Goal of the exercise
Reproduce, word for word, everything in the debate excerpt on home help hours from "I wrote to the" down to "is an embargo.".

Document segment
I wrote to the Health Service Executive western area and I was informed in a letter dated 16 December that there are some people in the Clonbur area who would work in the evenings, but as there is an embargo on recruitment the posts cannot be filled. As I was surprised to hear that, I tabled a parliamentary question to the Minister on 25 January and the following is her reply.

My Department has not imposed limits on the recruitment of home help assistants. It is a matter for the Health Service Executive to determine the appropriate staffing mix. . .

I got back to my good friends in the HSE western area and they said that, of course, there is an embargo.

Irrespective of which Minister responds I do not want him or her to read out the prepared script. If that happens I will walk out. I want to know why, given that the Tánaiste and Minister for Health and Children has been allocated an extra €30 million in the budget and, according to her reply, is providing 1.75 million extra home help hours, the poor man in the Clonbur area cannot have the four hours home help service restored to him that he had last October.

To put the matter beyond all doubt, on 8 February 2006 I tabled three questions to the Tánaiste and Minister for Health and Children, in different formats, in case I was slipping up in any way, asking whether there was a cut-back in the number of home help assistants. She stated:

As I indicated to the Deputy in response to a previous question, the Department of Health and Children has allocated an additional €30 million to the home help service in 2006, which will allow for the development of the service. That funding will provide for an additional 1.75 million home help hours in 2006 and not 1.6 million, as I previously advised the Deputy [in December].

The number of hours is increasing but the four hours from which the man in question benefited cannot be restored. A message should be sent to the officials in the Health Service Executive western area stating the home help hours are being cut back and not being restored and that the Tánaiste is talking rubbish.

If we do not keep the elderly in their own communities for as long as possible, it will be a great loss to those communities and the elderly persons' families. The presence of grandparents among their grandchildren can be vital to the development of the latter. I know this because I have grandchildren.

We are doing a grave disservice to people in rural areas and elsewhere if we put the elderly into institutional care unnecessarily. This will happen in the case in question if the necessary home help hours are not restored. It is not too much to allocate to somebody the same number of home help hours he or she was entitled to last October. That was before the budget in which the imaginary €30 million was allocated, thereby increasing the home help hours by 1.75 million.

I have been told to ring various people about this issue. I rang a lady called Mo Flynn and she said it had nothing to do with her and transferred me to somebody else. Will the Minister of State tell the officials of the HSE western area that they have the authority to grant more home help hours? The man who is minding his mother in his own home in Clonbur has a lady available to work the extra four hours if they are restored. However, the HSE tells me there is an embargo on recruitment such that it cannot appoint anybody.

I ask the Minister of State not to read out a prepared script telling me the amount of money or hours allocated because I will walk out if he does so. All I want is for him to ring up the officials in the HSE and state there is no embargo on recruitment, restore the four hours' home help for the man in question and employ somebody to help his mother stay in her home for as long as possible rather than have her put into institutional care. The Minister of State, Deputy Treacy, will give him the names of the person dealing with the Connemara area and the person in charge of home help in the HSE.

Information supplied
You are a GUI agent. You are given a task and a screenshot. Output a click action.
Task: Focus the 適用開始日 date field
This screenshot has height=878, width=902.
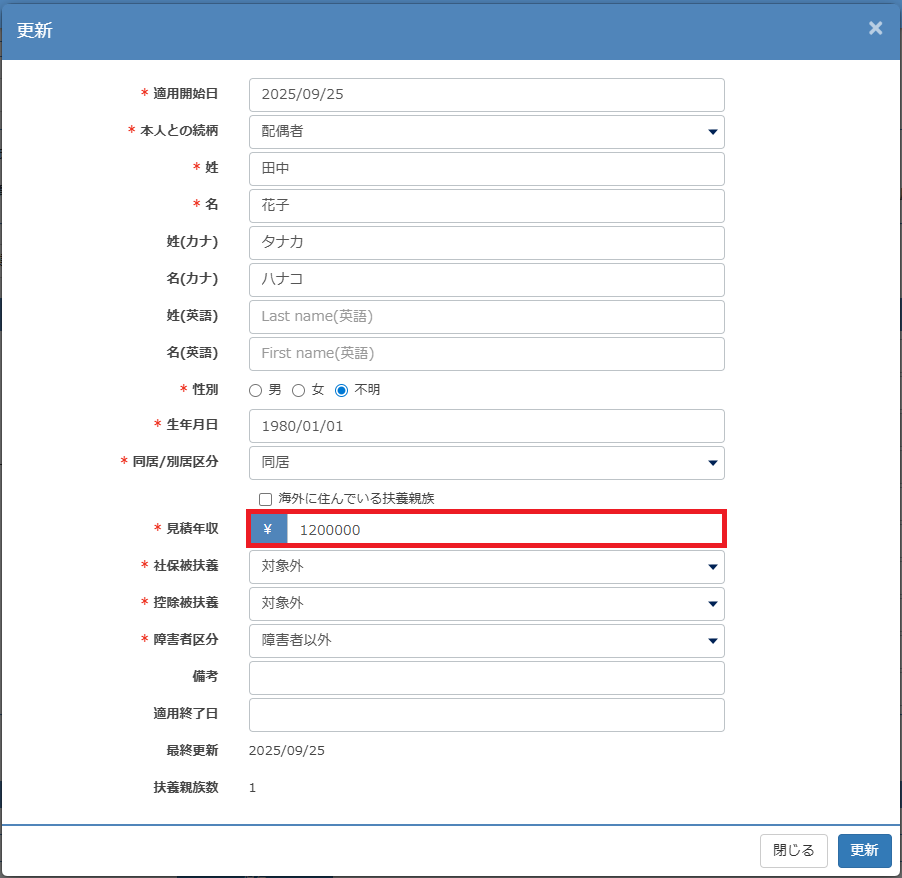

Response
I wrote to the Health Service Executive western area and I was informed in a letter dated 16 December that there are some people in the Clonbur area who would work in the evenings, but as there is an embargo on recruitment the posts cannot be filled. As I was surprised to hear that, I tabled a parliamentary question to the Minister on 25 January and the following is her reply.

My Department has not imposed limits on the recruitment of home help assistants. It is a matter for the Health Service Executive to determine the appropriate staffing mix. . .

I got back to my good friends in the HSE western area and they said that, of course, there is an embargo.